- _INSTRUCTIONS FOR THE TASK_
Every line of the following records that includes "Gloves" should be copied.

______

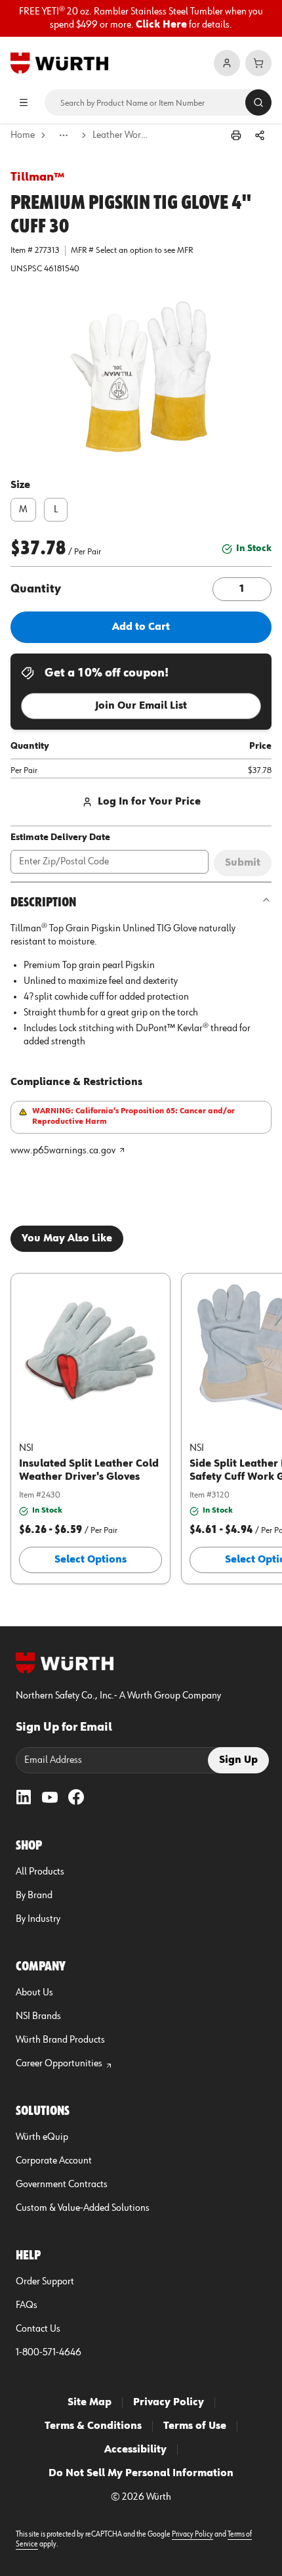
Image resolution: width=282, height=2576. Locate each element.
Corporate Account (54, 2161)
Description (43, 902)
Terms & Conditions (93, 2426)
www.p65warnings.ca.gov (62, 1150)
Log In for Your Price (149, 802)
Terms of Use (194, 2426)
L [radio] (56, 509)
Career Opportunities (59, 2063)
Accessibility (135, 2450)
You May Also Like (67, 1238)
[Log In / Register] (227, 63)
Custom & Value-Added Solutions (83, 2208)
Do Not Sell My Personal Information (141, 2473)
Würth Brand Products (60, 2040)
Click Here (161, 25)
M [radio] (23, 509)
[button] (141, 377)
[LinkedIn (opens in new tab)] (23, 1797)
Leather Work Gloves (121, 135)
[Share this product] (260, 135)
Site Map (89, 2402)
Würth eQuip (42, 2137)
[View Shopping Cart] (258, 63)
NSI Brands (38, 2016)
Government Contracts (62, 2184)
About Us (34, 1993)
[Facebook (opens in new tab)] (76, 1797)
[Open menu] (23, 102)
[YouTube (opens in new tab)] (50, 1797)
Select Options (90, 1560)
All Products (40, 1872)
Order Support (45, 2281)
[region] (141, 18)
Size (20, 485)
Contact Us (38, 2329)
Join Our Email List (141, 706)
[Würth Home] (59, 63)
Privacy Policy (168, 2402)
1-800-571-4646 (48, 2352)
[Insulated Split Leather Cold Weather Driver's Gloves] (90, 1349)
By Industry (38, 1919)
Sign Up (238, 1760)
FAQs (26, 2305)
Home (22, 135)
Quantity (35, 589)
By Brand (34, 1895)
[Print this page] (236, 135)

______

- _WRITTEN SOLUTION_
Leather Work Gloves (121, 135)
[Insulated Split Leather Cold Weather Driver's Gloves] (90, 1349)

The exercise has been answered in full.